━━ Dataset content ━━
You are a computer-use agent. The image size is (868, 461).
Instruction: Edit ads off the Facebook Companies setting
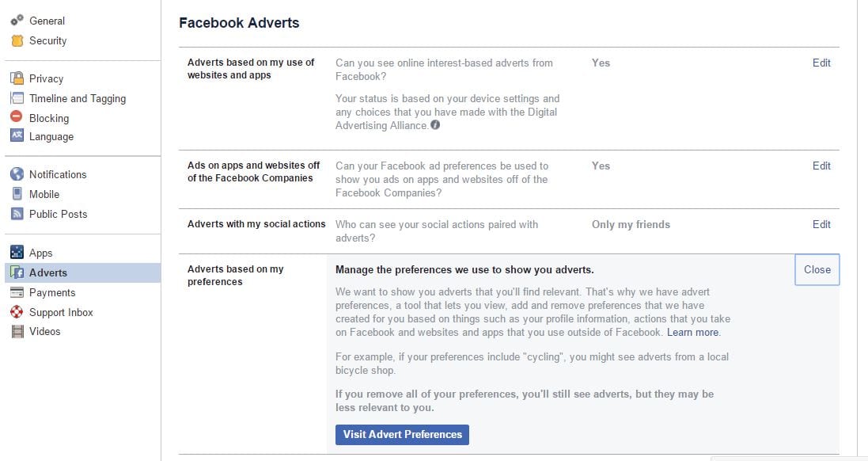coord(821,166)
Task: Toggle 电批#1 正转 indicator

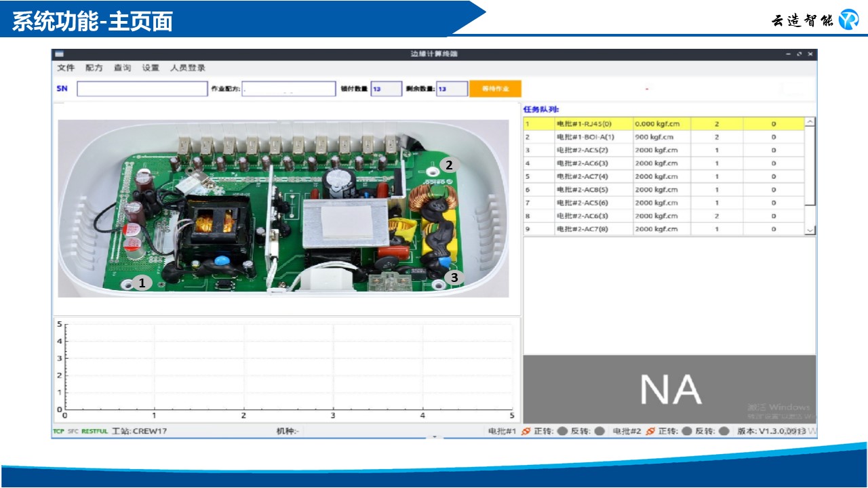Action: 562,431
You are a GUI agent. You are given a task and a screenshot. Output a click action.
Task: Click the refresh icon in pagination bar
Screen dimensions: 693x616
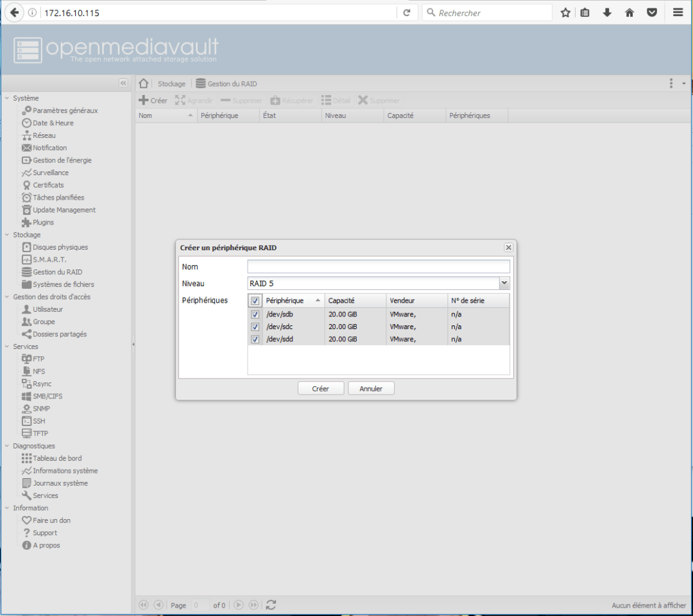tap(271, 605)
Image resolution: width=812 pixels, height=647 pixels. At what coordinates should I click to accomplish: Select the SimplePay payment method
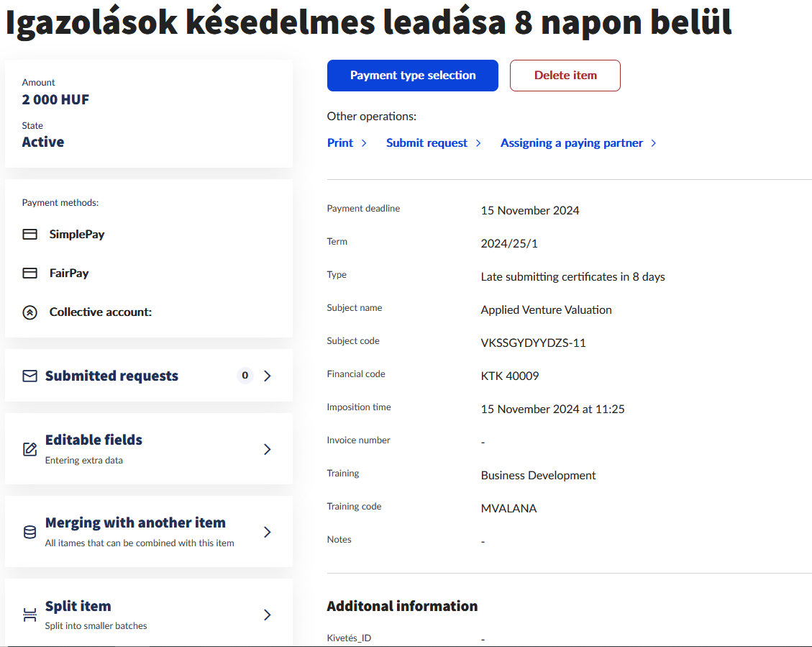[77, 235]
━━━
### Required work
Please retype, exactly and with the pictures left out, the lines from the line containing "Image resolution: width=812" through the last line of the records above.

### Final answer
Image resolution: width=812 pixels, height=647 pixels. At what coordinates should I click to accomplish: Select the SimplePay payment method
[77, 235]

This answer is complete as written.